Con la imagen de un CGPJ politizado en su composición, que los diputados exacerbaron al convertir en un compadreo de salón el paso de los candidatos por la comisión de nombramientos del Congreso, la única posibilidad de corregir la deriva pasaba por el presidente.
Cuentan quienes han tenido trato con Dívar que, efectivamente, es de ideas conservadoras, pero de talante conciliador y credo institucional por encima de sus creencias religiosas.

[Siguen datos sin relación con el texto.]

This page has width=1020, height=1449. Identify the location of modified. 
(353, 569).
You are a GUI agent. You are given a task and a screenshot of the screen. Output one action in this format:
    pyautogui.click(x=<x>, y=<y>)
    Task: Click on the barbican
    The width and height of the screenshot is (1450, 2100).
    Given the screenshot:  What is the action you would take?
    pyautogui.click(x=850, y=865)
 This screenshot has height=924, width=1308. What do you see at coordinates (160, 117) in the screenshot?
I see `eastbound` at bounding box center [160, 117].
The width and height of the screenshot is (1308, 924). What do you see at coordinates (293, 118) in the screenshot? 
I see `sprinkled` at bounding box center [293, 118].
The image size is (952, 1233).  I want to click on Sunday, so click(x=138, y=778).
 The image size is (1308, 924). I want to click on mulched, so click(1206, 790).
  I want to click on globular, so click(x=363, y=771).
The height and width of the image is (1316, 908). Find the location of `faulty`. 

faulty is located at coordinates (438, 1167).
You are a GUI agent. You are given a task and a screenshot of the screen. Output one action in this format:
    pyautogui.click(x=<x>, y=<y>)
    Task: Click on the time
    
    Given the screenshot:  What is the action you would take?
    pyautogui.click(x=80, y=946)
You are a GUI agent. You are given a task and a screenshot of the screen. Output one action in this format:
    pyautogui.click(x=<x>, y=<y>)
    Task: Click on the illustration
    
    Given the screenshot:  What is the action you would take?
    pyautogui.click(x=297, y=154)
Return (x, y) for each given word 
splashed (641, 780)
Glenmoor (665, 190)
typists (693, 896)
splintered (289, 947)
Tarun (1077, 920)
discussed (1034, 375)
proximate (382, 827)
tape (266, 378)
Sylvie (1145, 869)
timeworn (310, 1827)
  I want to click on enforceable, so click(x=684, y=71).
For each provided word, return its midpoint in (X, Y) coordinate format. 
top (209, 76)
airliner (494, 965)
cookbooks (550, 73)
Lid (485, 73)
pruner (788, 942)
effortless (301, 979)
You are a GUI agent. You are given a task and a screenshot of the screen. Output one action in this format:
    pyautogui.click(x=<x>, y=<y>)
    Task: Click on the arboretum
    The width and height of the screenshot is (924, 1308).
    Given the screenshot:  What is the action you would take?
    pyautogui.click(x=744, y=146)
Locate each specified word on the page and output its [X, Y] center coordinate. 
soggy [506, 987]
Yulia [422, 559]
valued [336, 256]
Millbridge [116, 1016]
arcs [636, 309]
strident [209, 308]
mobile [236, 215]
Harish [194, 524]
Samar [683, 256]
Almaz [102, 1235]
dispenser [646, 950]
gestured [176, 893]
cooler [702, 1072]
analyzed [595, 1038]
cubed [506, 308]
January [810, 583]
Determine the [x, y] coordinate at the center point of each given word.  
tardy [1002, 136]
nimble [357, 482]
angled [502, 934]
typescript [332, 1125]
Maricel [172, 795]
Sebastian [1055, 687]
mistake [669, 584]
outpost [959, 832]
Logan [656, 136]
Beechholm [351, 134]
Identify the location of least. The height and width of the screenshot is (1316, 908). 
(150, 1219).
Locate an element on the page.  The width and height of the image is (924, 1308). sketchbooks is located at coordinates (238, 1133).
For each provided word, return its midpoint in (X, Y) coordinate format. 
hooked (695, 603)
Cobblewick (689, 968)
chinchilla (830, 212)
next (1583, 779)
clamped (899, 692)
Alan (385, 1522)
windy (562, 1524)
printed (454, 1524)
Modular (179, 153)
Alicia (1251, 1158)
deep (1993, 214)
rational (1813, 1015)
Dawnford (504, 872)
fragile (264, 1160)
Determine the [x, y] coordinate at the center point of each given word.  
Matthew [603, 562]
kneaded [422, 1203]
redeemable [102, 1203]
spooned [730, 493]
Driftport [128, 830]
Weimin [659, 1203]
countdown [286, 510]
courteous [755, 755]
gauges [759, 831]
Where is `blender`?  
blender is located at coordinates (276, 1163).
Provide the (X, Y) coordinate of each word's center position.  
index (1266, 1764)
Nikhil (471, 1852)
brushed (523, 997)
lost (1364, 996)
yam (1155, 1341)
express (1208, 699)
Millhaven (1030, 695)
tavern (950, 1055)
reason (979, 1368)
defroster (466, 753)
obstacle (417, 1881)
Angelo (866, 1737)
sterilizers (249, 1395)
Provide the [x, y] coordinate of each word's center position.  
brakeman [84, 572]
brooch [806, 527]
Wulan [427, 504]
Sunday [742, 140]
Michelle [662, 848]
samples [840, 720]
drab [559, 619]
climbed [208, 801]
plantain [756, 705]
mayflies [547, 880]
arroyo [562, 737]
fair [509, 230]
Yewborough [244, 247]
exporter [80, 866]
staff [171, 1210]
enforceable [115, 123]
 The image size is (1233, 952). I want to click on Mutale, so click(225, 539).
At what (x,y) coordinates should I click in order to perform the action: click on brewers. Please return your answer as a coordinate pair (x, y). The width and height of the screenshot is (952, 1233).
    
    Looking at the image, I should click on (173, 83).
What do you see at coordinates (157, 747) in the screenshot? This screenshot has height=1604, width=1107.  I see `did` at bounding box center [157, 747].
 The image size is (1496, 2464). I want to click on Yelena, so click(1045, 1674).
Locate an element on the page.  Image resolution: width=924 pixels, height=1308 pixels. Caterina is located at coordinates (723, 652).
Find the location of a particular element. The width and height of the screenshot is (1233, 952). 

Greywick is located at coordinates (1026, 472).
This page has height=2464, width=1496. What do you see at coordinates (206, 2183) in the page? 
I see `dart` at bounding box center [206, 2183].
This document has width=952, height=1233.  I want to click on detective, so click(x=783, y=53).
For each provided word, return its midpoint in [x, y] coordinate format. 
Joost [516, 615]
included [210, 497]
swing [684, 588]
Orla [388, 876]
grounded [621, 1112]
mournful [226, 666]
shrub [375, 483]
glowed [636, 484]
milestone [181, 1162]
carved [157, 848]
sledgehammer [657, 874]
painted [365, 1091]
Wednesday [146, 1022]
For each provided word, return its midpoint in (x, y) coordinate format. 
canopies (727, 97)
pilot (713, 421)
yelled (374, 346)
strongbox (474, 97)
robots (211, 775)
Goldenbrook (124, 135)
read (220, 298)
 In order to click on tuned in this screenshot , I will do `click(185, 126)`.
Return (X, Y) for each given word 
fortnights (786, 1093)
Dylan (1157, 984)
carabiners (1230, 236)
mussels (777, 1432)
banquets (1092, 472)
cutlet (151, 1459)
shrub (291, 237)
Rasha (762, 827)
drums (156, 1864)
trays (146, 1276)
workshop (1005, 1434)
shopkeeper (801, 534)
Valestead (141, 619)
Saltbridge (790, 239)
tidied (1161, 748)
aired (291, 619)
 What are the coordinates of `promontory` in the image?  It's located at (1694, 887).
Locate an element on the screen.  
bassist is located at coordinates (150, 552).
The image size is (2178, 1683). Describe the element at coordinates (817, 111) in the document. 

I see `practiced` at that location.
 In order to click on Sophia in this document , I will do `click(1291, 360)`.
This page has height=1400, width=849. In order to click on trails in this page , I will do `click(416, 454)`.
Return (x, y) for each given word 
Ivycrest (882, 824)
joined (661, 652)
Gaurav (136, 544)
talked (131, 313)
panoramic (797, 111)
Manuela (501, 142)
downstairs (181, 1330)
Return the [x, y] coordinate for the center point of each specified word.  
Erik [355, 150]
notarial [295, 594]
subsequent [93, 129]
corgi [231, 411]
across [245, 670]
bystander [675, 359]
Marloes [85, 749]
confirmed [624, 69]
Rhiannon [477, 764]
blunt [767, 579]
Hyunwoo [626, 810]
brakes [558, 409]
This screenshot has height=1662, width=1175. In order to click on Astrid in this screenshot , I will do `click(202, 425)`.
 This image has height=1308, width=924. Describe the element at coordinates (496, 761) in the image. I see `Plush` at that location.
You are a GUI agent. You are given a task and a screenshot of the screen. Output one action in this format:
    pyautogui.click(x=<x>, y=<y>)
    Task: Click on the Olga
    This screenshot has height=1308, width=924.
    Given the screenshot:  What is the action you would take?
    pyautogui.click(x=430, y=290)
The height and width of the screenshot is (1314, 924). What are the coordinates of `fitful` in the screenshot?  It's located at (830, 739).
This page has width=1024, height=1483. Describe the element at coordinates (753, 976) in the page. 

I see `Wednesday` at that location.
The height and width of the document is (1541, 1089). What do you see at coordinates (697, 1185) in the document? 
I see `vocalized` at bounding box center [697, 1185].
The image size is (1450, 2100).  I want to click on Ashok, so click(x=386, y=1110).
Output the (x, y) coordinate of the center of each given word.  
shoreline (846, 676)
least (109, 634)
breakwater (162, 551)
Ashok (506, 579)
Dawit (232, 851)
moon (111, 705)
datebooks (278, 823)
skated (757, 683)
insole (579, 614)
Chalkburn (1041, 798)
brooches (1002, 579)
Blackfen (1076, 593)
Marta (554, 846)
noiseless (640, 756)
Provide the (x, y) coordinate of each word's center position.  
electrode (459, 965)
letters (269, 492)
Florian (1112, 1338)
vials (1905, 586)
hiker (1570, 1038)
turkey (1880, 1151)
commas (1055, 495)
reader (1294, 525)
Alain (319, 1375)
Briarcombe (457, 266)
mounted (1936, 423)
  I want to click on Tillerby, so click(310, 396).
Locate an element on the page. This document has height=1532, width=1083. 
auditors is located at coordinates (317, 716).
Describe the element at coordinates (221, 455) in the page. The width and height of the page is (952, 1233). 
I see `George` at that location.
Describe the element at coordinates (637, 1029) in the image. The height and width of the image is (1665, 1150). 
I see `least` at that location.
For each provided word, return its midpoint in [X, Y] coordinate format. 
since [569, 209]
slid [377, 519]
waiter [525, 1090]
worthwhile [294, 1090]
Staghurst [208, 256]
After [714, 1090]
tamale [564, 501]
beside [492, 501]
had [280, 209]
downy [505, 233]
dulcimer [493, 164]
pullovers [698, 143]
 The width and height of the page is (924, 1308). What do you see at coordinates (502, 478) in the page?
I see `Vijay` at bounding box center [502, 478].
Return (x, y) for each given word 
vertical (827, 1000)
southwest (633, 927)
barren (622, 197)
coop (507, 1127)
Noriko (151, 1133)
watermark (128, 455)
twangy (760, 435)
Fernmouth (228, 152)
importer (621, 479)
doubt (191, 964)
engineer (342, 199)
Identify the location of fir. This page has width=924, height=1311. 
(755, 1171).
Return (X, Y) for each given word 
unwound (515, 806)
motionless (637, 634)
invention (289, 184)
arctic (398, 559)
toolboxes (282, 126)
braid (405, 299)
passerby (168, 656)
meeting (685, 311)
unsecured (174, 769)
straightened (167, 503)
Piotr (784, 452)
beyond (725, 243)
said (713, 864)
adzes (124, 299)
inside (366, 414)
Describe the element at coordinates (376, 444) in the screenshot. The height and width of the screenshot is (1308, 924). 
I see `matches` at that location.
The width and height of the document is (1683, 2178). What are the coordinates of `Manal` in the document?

Su desempeño durante siete años de la presidencia de la Audiencia Nacional –una hoguera de vanidades y un avispero de zancadillas–, le acredita en el manejo de situaciones conflictivas y como hacedor de consensos.
Habiendo sido promovido a la presidencia de la Audiencia por los vocales conservadores del anterior CGPJ, mantuvo informado al Gobierno de Zapatero de las tripas del proceso del 11-M y de otras causas importantes, vinculadas a la tregua de ETA. Acreditó así ante La Moncloa –sin tener en cuenta el cambio de inquilino, pues su comportamiento fue similar en tiempos de Aznar– discreción y “sentido de cooperación institucional”.
El rasgo que más se ha destacado de su perfil es su religiosidad, lo que ha llevado a prejuzgar que, cuando el CGPJ informe sobre la reforma de la ley del aborto, la bofetada al Gobierno se la propinará aquel al que puso en la presidencia.
Pero cabe también que en su ejercicio profesional prime su condición de “hombre de Ley” sobre la de “hombre de Dios”, como ha antepuesto su sentido institucional a sus inclinaciones políticas.
Volviendo a quienes han tenido trato con Dívar, hay quien se atreve a aventurar que, llegado el caso, se abstendrá para soslayar su propio conflicto e incluso que, por eso mismo, hará prevalecer una impronta técnica alejada por completo del sesgo político que imprimía su predecesor.
Por tanto, Dívar es –en la intención de Zapatero– el llamado a despolitizar el Consejo, devolverle su pátina institucional, recuperar el rigor disciplinario y acabar con su perversión como contrapoder.
Con lo que no contaba el presidente era con la antepenúltima jugarreta del PP: Zapatero consultó con Rajoy la designación de Dívar, pero, hasta que este nombre se hizo público, Rajoy no soltó la prenda –eso aseguran los socialistas– de Fernando de Rosa, “el vicepresidente más político de la historia del Consejo al lado del presidente con menos relieve político”, según un antiguo vocal. La pregunta escrita en el aire es: ¿quién se llevará el gato al agua?La segunda parte se escribe en el Tribunal Constitucional, que son palabras mayores. No emite informes, ni aprueba nombramientos ni aplica el régimen disciplinario de los jueces, sino que dicta sentencias que atañen a los derechos y libertades fundamentales y que son de obligado cumplimiento. En el vértice del equilibrio de poderes, socialistas y conservadores juegan con fuego. Los socialistas, además, bailan con lobos.